"Nie straciliśmy kontroli nad największą prowincją Iraku"
Dowódca amerykańskiej piechoty morskiej w Iraku zaprzeczył doniesieniom prasowym, że z tajnego raportu wywiadu wynika, iż jego wojsko straciło kontrolę nad prowincją Anbar, największą w Iraku.
12.09.2006 17:54
Piechota morska USA ponosi w Anbarze większe straty niż oddziały w innych częściach Iraku, patrolując rozległą pustynną prowincję, która graniczy z Syrią i Jordanią i jest ostoją sunnickiej partyzantki antyrządowej. W sierpniu zginęło tam 33 żołnierzy USA, co stanowiło nieco ponad połowę strat amerykańskich w Iraku.
"Washington Post" napisał w poniedziałek, że oficjele, którzy zapoznali się z raportem szefa wywiadu marines w Iraku płk. Pete Devlina, mówią, iż opisuje on sytuację w Anbarze jako przegraną. Kierowany przez szyitów rząd Iraku praktycznie tam nie istnieje, a najsilniejszym ruchem politycznym jest iracka Al-Kaida.
Według "Washington Post" jest to pierwszy wypadek, iż tak pesymistyczną ocenę sytuacji nadesłał z Iraku wysoki stopniem oficer wojsk USA. Raport, datowany 16 sierpnia, był podobno pilnie czytany w najwyższych kołach rządowych.
Jednak generał Richard Zilmer, dowódca 2. Dywizji Piechoty Morskiej, oświadczył, że doniesienia prasy "nie oddają dokładnie całości i złożoności" sytuacji w Anbarze.
W komunikacie dla mediów generał napisał, że raport zajmował się przyczynami partyzantki i dlatego nie uwzględniono w nim "pozytywnych skutków działań koalicji i sił irackich w sferze bezpieczeństwa".
Na terenach, gdzie oprócz irackich sił bezpieczeństwa skutecznie działa administracja lokalna, osiągnięto postęp.
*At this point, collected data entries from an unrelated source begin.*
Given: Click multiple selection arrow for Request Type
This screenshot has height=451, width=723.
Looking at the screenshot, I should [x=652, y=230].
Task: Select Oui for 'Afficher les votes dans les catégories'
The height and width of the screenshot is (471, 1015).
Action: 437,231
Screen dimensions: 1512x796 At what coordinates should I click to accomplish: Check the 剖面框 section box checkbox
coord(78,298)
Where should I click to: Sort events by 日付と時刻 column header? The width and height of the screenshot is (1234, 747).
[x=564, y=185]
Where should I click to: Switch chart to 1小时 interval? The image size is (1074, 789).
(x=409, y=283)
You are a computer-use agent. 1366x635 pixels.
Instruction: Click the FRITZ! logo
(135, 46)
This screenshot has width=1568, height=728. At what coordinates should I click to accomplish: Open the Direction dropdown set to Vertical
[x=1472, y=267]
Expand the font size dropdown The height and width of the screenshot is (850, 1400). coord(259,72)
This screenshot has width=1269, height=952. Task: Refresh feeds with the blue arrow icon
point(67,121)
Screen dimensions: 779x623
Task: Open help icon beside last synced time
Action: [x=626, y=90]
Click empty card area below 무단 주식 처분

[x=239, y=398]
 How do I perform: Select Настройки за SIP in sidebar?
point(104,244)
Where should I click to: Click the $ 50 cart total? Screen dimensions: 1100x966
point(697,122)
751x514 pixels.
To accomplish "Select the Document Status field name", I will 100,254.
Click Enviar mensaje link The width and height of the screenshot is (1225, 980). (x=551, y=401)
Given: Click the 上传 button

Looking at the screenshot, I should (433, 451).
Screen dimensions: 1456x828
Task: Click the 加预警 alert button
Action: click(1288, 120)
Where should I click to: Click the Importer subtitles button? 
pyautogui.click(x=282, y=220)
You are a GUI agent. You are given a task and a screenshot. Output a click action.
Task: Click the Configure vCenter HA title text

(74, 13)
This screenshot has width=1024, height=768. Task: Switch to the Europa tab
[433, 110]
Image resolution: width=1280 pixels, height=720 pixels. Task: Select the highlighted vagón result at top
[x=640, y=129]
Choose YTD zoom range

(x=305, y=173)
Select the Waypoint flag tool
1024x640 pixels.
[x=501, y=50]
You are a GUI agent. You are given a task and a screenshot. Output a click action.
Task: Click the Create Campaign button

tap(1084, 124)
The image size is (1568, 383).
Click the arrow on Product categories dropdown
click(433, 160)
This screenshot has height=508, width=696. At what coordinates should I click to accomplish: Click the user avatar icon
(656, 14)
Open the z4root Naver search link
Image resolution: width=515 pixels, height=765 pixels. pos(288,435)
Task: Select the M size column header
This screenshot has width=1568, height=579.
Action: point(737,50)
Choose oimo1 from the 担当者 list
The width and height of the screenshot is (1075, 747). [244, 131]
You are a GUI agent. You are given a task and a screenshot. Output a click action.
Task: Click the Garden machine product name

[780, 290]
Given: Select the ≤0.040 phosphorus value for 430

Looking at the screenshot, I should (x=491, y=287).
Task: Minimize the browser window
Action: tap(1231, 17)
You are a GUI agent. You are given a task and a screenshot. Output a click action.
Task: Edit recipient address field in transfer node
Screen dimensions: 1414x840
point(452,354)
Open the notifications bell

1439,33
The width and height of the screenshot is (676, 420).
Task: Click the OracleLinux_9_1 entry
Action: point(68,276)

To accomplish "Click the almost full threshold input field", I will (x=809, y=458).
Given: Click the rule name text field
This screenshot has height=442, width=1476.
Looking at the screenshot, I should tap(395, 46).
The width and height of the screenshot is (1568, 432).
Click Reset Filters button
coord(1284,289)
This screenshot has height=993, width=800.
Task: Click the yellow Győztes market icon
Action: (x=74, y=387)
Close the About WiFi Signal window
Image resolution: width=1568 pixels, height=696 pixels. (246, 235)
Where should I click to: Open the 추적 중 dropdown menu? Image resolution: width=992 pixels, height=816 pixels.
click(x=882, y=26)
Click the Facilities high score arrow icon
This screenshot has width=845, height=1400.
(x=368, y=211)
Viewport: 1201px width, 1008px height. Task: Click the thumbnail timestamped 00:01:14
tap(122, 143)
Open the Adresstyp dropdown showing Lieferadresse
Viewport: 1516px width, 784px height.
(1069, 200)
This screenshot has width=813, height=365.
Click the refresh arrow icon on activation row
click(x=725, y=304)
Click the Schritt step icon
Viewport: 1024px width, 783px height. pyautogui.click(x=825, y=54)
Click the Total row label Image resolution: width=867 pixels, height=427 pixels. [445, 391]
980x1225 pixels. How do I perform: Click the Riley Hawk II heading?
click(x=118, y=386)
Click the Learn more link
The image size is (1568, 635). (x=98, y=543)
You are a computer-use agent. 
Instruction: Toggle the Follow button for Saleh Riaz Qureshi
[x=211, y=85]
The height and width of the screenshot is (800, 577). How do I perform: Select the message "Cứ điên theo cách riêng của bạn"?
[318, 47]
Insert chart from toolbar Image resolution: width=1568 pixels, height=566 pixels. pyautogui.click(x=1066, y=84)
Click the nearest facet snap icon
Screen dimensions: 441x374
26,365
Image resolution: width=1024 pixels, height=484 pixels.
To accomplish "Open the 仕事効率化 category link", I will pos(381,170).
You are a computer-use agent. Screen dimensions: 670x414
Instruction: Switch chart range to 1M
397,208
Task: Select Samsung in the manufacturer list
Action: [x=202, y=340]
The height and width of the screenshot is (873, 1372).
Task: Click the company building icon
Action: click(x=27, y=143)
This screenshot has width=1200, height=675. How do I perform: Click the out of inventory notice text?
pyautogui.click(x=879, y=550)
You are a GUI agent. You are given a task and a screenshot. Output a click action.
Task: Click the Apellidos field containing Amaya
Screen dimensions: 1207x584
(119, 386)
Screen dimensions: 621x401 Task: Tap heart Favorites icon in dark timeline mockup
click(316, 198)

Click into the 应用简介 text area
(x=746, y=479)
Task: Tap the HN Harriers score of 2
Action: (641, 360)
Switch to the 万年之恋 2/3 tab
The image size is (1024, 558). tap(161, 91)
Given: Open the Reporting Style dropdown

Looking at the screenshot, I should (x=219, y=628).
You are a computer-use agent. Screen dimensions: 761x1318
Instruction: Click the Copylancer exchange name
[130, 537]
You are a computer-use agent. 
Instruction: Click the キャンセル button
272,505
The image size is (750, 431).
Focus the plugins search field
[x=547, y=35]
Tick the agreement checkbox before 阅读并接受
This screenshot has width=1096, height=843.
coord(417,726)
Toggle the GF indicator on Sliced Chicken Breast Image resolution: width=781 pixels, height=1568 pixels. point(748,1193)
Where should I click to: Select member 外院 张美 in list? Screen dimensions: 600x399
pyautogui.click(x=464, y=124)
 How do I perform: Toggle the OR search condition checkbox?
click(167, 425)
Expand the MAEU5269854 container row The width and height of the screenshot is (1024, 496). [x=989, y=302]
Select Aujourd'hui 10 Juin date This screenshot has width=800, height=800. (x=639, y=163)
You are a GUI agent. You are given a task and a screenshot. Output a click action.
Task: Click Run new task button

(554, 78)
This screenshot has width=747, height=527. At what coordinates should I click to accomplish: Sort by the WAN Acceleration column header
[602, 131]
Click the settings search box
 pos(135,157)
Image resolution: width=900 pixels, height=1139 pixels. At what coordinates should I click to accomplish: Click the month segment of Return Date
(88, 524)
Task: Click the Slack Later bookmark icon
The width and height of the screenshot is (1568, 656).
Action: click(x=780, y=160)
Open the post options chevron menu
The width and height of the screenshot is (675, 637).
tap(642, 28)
I to nie tylko na polu bezpieczeństwa, lecz także w rozwoju gospodarczym oraz tworzeniu ładu społecznego i usług komunalnych - tłumaczył Zilmer.
Generał nie podał, gdzie w Anbarze lokalne władze jego zdaniem skutecznie działają. Prowincja ta obejmuje 30% powierzchni Iraku i znajdują się tu takie obecne i dawne ogniska rebelii jak Faludża, Ramadi, Hadisa i Kaim w dolinie Eufratu.
Według wtorkowego "New York Timesa" raport ocenia, że stosunkowo spokojnie jest w Faludży, którą marines odbili z rąk partyzantów po dwóch ciężkich bitwach w 2004 roku, oraz Kaim w pobliżu granicy syryjskiej.
W pozostałych częściach Anbaru "władze praktycznie nie działają i nie szanuje się rządów prawa" - napisał dziennik.
W konkluzji - jak podał "NYT" - raport stwierdza, że jeśli sytuacja w Anbarze nie ma pogorszyć się jeszcze bardziej, stacjonujących tam 30 tysięcy żołnierzy należałoby wzmocnić dodatkową dywizją, czyli około 16 tysiącami ludzi.
Stany Zjednoczone mają w Iraku około 140 tysięcy żołnierzy. Ewentualna decyzja o wzmocnieniu tam obecnie wojsk USA mogłaby narazić administrację Busha na kłopoty polityczne w kraju. Wojna iracka jest niepopularna, a za niecałe dwa miesiące odbędą się wybory do Kongresu i nawet część kongresmanów Partii Republikańskiej zaczęła dystansować się od Busha w sprawach Iraku.